#### [Document text]
·····

Sunday, March 22, 2015
SXSW 2015: Manson Family Vacation, The Goob, and Results
Manson Family Vacation is a disarmingly unpredictable tale of reconciliation between two brothers. When Conrad (Linas Phillips) shows up to visit his estranged brother, Nick (Jay Duplass), the two are revealed to be such polar opposites that it's no surprise to learn that Conrad was adopted: Big, blond, shaggy, unemployed Conrad is laidback but radiates an air of outlaw unpredictability, while dark, slight Nick, a successful lawyer, is buttoned down from his shirt to his emotions. The shock is in learning that Conrad's adoptive father and brother were relentlessly critical of him, denying him the love they shared with each other.
Nick's disapproval is fueled on this visit by Conrad's newfound obsession with Charles Manson, whom he talks about with a giggly excitement that suggests admiration. His obsession gives even the film's most innocuous scenes a frisson of danger, leaving open the question of just how devoted Conrad is to the murderous Manson. Old news footage, which covers enough of the basics to clue in viewers who know nothing about Manson, focuses on his vision of family, with clips of the man talking about his childhood and what he wants for his son providing more fodder for the nature-versus-nurture debate that percolates under Nick and Conrad's lifelong feud.
Writer-director J. Davis keeps the dynamics between the brothers dangerously unstable as they zigzag between sparring over their family history and teaming up to help each other, like when Conrad gets Nick to relax with a game of pool or Nick uses his persuasive skills to talk Conrad into the La Bianca home he's so eager to explore. That sense of instability ratchets up as the two encounter a group of Manson acolytes, in scenes that echo the TV series The Following, only with a sense of humor and without the exploitative wallowing in gore. Creepy as it seems at first, Davis's focus on Charlie Manson and his cult of family turns out to be an inventive and effective way to dissect dysfunctional family dynamics.

·····

#### [Study material]
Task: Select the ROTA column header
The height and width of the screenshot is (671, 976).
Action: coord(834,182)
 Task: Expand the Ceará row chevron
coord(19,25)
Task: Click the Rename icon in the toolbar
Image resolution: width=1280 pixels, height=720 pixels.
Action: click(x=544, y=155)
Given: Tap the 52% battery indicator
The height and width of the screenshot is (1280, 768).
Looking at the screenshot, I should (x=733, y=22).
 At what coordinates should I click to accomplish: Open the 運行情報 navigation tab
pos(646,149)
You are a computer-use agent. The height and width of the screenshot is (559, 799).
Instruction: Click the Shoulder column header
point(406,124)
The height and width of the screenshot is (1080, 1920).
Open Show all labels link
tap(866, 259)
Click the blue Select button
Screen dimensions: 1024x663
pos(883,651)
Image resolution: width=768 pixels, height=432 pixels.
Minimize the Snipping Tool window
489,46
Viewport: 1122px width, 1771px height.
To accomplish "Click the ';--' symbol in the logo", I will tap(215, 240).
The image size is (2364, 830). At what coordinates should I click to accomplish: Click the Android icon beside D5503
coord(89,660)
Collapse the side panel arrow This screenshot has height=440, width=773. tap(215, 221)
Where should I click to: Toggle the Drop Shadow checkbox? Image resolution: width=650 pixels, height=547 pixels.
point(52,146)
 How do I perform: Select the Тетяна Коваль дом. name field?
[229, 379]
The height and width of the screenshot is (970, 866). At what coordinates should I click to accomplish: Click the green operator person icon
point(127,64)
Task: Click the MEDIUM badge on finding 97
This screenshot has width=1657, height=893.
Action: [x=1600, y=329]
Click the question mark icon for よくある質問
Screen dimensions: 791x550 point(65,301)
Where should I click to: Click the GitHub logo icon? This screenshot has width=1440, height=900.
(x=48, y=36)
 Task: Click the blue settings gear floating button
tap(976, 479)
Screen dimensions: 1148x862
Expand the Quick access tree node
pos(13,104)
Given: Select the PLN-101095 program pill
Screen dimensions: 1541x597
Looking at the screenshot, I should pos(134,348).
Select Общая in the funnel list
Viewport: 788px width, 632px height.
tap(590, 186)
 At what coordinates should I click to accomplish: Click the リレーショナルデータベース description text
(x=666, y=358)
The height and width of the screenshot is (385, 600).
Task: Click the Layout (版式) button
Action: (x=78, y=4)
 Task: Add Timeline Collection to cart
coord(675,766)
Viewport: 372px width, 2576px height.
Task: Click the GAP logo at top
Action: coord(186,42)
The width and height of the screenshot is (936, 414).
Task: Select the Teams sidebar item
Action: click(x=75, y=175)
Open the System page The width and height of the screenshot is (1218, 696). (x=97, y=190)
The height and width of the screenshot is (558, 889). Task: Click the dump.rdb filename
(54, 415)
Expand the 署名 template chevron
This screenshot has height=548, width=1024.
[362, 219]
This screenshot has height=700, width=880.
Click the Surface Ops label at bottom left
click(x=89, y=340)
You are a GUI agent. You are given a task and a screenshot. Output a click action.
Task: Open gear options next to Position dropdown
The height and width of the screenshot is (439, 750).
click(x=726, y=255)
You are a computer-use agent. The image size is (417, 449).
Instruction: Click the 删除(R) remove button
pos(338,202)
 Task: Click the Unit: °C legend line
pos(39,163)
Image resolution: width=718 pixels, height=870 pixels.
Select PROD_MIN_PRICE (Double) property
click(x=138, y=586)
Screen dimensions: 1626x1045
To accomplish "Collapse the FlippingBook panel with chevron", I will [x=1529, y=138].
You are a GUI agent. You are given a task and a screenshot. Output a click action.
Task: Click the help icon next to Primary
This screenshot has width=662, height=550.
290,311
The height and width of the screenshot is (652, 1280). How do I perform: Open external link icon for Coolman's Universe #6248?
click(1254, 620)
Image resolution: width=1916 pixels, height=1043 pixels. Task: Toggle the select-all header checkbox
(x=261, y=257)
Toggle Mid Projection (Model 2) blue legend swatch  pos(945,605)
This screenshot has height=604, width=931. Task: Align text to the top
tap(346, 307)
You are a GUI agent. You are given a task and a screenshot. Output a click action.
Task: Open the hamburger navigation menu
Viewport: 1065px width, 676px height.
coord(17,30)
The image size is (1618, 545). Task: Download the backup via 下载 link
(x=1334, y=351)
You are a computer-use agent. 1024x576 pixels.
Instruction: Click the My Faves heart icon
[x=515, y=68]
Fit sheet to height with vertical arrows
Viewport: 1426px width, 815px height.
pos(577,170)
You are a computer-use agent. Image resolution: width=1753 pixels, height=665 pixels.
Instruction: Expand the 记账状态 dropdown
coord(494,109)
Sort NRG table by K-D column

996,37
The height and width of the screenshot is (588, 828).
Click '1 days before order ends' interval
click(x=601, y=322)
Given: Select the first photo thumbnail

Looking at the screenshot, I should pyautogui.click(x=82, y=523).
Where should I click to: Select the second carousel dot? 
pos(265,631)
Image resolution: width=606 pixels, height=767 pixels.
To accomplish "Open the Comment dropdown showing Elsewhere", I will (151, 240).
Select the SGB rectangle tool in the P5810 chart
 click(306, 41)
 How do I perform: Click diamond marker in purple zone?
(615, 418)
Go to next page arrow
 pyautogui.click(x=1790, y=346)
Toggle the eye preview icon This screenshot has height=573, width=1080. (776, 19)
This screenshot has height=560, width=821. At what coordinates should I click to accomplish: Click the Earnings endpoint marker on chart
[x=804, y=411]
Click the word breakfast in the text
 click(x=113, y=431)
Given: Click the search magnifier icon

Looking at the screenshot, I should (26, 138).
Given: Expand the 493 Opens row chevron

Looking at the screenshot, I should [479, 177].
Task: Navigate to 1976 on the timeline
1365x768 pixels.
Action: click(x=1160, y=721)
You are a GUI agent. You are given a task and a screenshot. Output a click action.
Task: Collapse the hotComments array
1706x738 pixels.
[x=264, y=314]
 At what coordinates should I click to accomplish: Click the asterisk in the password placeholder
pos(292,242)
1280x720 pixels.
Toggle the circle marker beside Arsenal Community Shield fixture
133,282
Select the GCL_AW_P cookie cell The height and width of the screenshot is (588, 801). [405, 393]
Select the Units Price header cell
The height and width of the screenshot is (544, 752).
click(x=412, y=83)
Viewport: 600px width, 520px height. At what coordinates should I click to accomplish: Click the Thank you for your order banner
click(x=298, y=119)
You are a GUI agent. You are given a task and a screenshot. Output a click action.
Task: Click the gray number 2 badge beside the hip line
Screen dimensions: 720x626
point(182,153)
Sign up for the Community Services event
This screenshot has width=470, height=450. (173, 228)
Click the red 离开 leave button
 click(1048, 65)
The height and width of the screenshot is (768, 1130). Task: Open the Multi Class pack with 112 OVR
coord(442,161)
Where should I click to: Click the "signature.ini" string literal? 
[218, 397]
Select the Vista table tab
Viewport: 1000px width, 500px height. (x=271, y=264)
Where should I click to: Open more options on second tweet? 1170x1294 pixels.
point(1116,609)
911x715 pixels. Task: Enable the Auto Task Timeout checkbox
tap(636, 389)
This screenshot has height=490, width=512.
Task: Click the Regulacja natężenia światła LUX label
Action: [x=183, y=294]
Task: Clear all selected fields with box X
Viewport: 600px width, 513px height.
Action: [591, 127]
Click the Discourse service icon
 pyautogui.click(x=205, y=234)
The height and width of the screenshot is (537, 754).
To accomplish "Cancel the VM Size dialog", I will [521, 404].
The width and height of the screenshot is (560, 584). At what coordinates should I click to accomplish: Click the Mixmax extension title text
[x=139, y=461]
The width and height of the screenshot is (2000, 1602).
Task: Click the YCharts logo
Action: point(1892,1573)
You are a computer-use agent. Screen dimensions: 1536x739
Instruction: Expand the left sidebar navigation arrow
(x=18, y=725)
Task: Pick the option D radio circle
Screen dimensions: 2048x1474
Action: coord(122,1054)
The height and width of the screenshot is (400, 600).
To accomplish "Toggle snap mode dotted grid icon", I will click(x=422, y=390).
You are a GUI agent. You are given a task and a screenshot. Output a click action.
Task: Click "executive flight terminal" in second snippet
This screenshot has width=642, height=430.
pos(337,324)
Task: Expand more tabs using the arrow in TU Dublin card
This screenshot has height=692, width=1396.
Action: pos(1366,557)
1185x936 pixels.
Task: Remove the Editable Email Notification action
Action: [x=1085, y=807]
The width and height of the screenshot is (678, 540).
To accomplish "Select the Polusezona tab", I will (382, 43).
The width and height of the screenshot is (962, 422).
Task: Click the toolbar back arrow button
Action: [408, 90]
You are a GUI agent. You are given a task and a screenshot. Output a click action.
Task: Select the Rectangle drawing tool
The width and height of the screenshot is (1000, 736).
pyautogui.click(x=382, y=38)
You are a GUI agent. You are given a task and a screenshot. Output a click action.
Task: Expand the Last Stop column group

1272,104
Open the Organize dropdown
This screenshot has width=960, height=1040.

·····

#### [Required actions]
1 - Answer each question from the Manson Family Vacation review, one per line, marked (a), (b) and (c):
(a) Which actor plays Nick?
(b) Into whose home does Nick use his persuasive skills to get Conrad?
(c) Which TV series do the scenes with the Manson acolytes echo?
2 - Condense the paragraph of the Manson Family Vacation review beginning "Nick's disapproval is fueled" into a shorter paragraph that keeps its main facts.
3 - Carry on the Manson Family Vacation review, starting after its final sentence.

#### [Answers to the tasks]
1 -
(a) Jay Duplass
(b) The La Bianca home
(c) The Following

2 - Conrad's new obsession with Charles Manson, whom he discusses with a giggly, admiring excitement, feeds Nick's disapproval on this visit. The obsession adds a hint of danger to even the film's harmless scenes and leaves unclear how devoted Conrad is to Manson. Old news footage gives viewers basic background on Manson and focuses on his vision of family. Its clips of him discussing his childhood and his hopes for his son feed the nature-versus-nurture debate beneath the brothers' lifelong feud.

3 -
The rural England of Guy Myhill's The Goob looks a lot like our rural South, with long stretches of crops punctuated by unassuming houses and small roadside businesses. Dropping the viewer straight into the action without clunky exposition, the film delivers a vivid slice of the life centering on the Goob (Liam Walpole), as he's called by his family, a lanky teenager whose summer is stained by the omnipresent shadow of his mother's violent, womanizing sociopath of a live-in boyfriend, Womak (Sean Harris).
Womak nearly kills the Goob’s older brother in the scene that unfolds under the opening credits, and that’s hardly the only time he gets violent, but he radiates menace even when he does nothing at all. His macho sense of entitlement is telegraphed by the way he’s shot, often standing or sitting apart from the action and surveying the scene or riding astride a big piece of farm machinery driven by his sidekick, a burly man with a braided beard, looking for all the world like The Road Warrior’s Great Humongous.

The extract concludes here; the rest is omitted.